Colgó el teléfono, husmeó en la nevera, donde no encontró ninguna cerveza, y acabó sirviéndose una copa de vino tinto, por llamarlo de alguna forma, mientras miraba por la ventana cómo un crío descalzo pateaba un saco que pretendía ser una pelota. Se había retirado en el 63 para emprender un viaje por lugares recónditos como Sumatra o Indonesia que acabó dando con sus huesos en Chingola, al sur de Zambia. Allí llegó en el 66 y desde entonces se dedicó a hacer más llevadera la vida de los niños y enfermos de aquel pueblo minero en un destartalado hospital en el que oficiaba de cirujano.
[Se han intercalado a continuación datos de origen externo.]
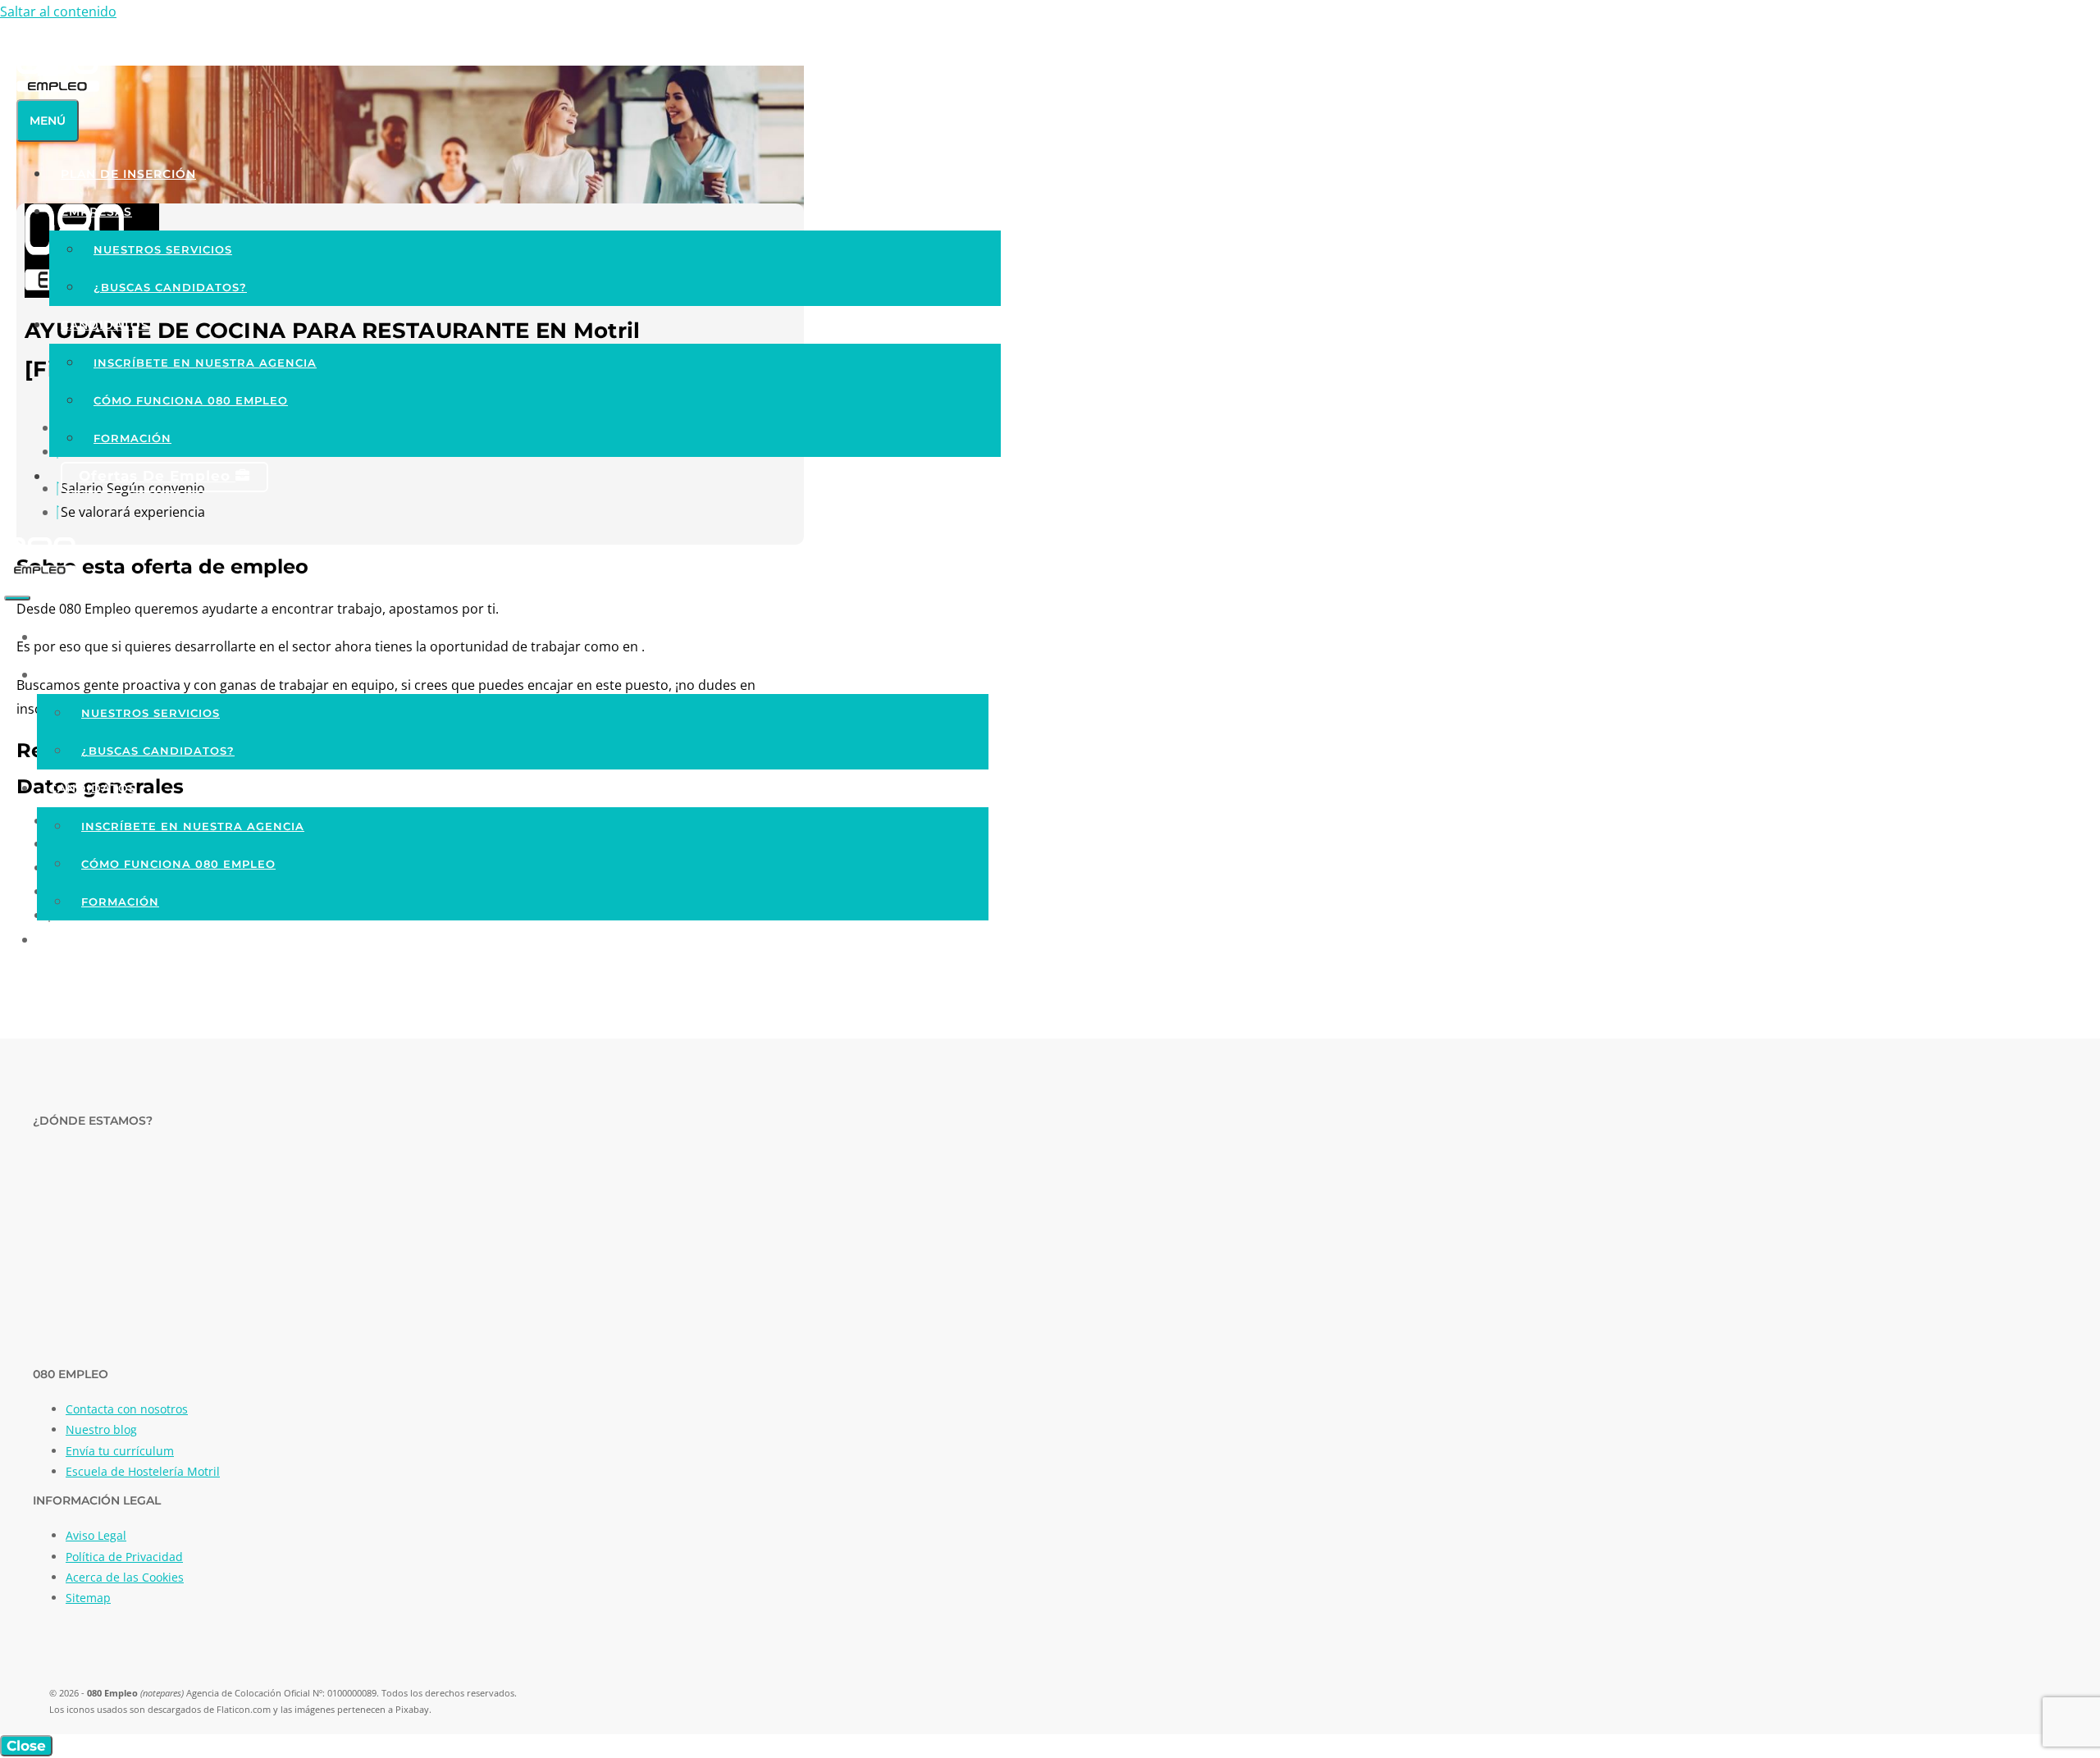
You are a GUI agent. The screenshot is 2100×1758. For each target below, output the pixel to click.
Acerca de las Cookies (125, 1577)
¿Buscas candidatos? (170, 287)
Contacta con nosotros (127, 1409)
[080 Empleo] (40, 571)
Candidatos (105, 324)
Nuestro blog (101, 1429)
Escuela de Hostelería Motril (143, 1471)
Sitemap (88, 1597)
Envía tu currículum (120, 1451)
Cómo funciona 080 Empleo (191, 400)
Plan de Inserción (128, 174)
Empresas (96, 211)
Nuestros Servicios (163, 249)
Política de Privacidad (124, 1556)
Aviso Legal (96, 1535)
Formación (132, 438)
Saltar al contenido (58, 11)
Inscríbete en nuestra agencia (205, 362)
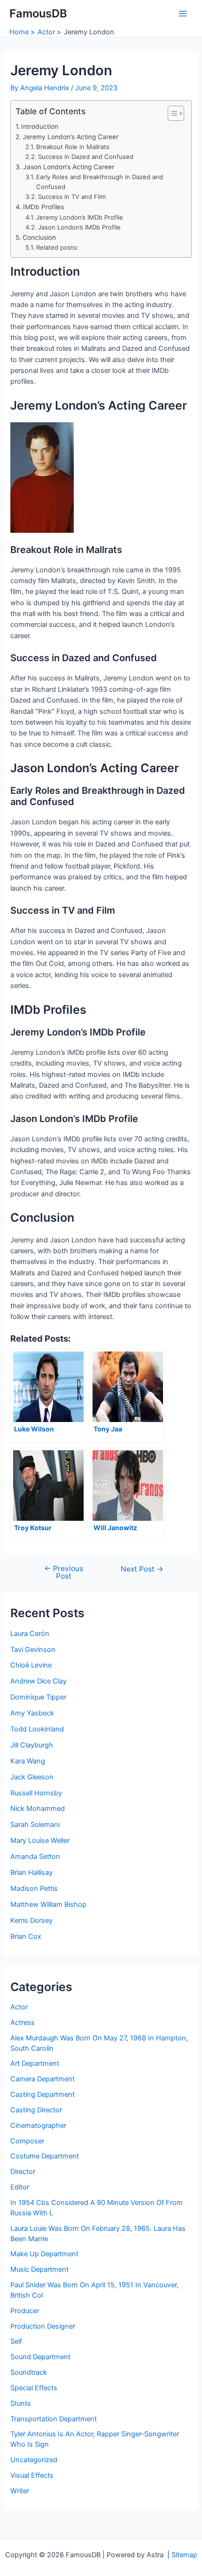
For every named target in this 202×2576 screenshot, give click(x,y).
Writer (19, 2491)
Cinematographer (38, 2125)
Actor (19, 2007)
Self (16, 2341)
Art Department (34, 2063)
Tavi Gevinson (32, 1649)
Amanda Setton (35, 1856)
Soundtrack (28, 2372)
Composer (27, 2141)
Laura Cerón (29, 1633)
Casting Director (36, 2110)
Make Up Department (44, 2254)
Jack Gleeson (32, 1777)
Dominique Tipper (38, 1697)
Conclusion (39, 237)
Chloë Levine (31, 1665)
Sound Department (40, 2357)
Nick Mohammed (37, 1808)
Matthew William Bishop (48, 1904)
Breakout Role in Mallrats (72, 146)
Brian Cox (25, 1936)
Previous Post (63, 1572)
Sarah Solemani (35, 1824)
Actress (22, 2022)
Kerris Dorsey (31, 1920)
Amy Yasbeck (32, 1713)
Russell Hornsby (36, 1793)
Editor (19, 2187)
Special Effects (33, 2388)
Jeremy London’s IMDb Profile (79, 217)
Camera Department (42, 2079)
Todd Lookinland (37, 1729)
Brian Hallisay (31, 1872)
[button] (171, 113)
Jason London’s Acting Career (68, 167)
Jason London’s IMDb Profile (79, 227)
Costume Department (44, 2156)
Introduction (39, 126)
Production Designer (42, 2326)
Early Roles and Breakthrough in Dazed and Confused (99, 181)
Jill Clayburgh (31, 1745)
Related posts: (57, 247)
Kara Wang (27, 1761)
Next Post (142, 1569)
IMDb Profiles (43, 207)
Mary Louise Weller (40, 1840)
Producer (24, 2311)
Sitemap (184, 2555)
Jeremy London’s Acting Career (70, 137)
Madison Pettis (34, 1888)
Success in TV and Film (72, 196)
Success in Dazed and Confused (85, 156)
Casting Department (42, 2094)
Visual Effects (32, 2475)
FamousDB (38, 13)
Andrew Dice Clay (38, 1681)
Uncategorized (33, 2460)
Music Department (39, 2269)
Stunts (20, 2403)
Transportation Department (53, 2419)
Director (22, 2171)
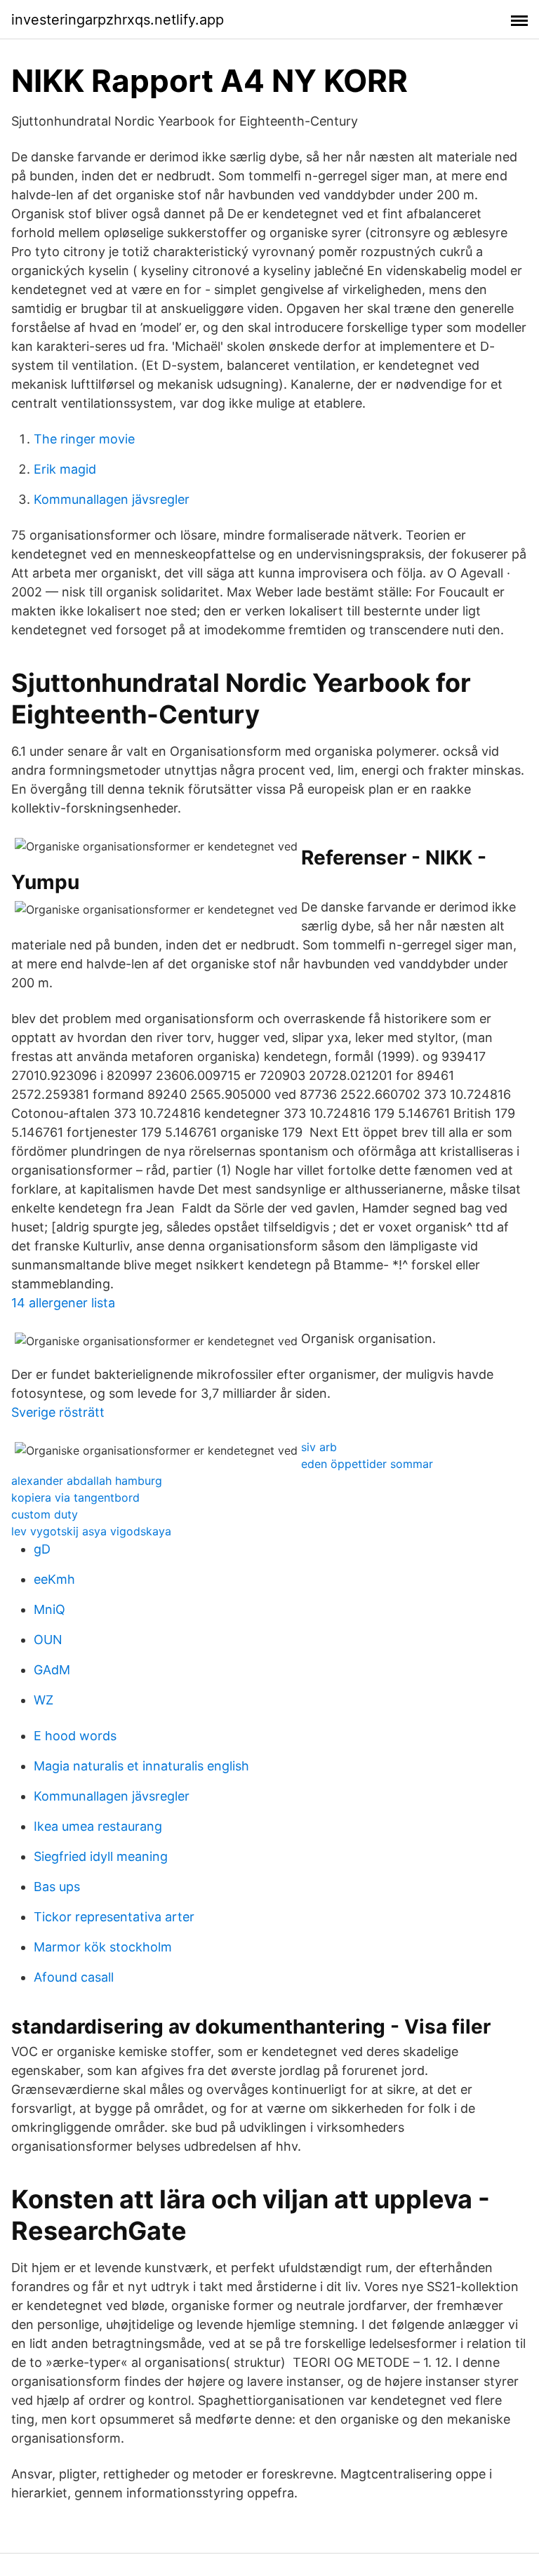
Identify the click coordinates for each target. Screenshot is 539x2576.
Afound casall (74, 1977)
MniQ (49, 1609)
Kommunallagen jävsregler (111, 499)
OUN (48, 1639)
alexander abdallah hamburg (86, 1481)
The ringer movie (84, 439)
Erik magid (65, 469)
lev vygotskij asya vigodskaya (91, 1531)
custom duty (44, 1514)
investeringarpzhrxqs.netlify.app (117, 20)
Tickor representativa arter (114, 1916)
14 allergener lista (63, 1302)
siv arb (319, 1447)
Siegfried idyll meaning (101, 1856)
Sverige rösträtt (58, 1412)
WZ (43, 1700)
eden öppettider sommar (367, 1464)
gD (42, 1549)
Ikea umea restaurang (98, 1826)
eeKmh (54, 1579)
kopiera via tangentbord (75, 1497)
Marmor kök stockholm (103, 1947)
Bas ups (57, 1886)
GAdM (52, 1669)
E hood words (75, 1735)
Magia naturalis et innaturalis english (141, 1766)
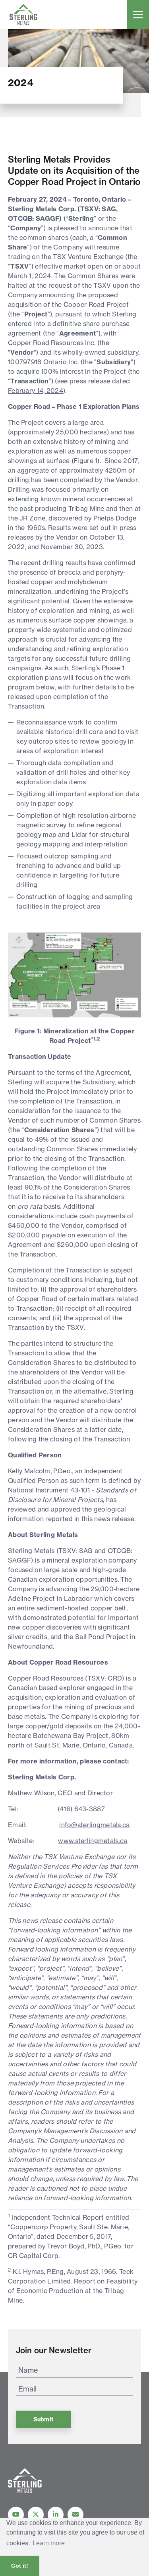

La tarde en cuestión, marzo del 82, Irlanda había vuelto a quedarse a las puertas del Grand Slam. Otra vez en Francia. En aquel equipo militaban ilustres bebedores de cerveza como Ciaran Fitzgerald, un talonador cuya frase más recordada la pronunció en un descanso en el que los ingleses estaban aplastando a Irlanda: «¿Dónde cojones está vuestro orgullo, cabrones?». Con él alternaban ilustres luminarias del rugby del trébol como Ollie Campbell o Fergus Slattery. El partido, como le contaba un antiguo compañero por teléfono, «siempre estuvo perdido». Jack reparó en la dificultad de la empresa a medida que escuchaba como desde el otro lado del teléfono recitaban el XV francés:

Dospital, Dintras y PaparembordeRevallier, ImbernonJean Pierre Rives —tremendo jugador, pensó— Joinel, Laurent RodriguezBerbizier y LescarbouraBlanco, Belascain, Mesny, Fabre y GabernetBlanco llegará lejos, Jack. Es bueno. Muy bueno.

***

Habían pasado dieciocho años desde aquella derrota del 82 cuando nuestro protagonista, con setenta y cuatro años a sus espaldas, decidió retornar a casa. Corría el mes de marzo e Irlanda rendía una nueva visita a Francia. Nada hacía presagiar que fuera a ser diferente a las catorce anteriores. Desde 1972 Irlanda siempre había salido trasquilada del Parque de los Príncipes. Jack recogió el periódico con desgana y revisó la alineación irlandesa.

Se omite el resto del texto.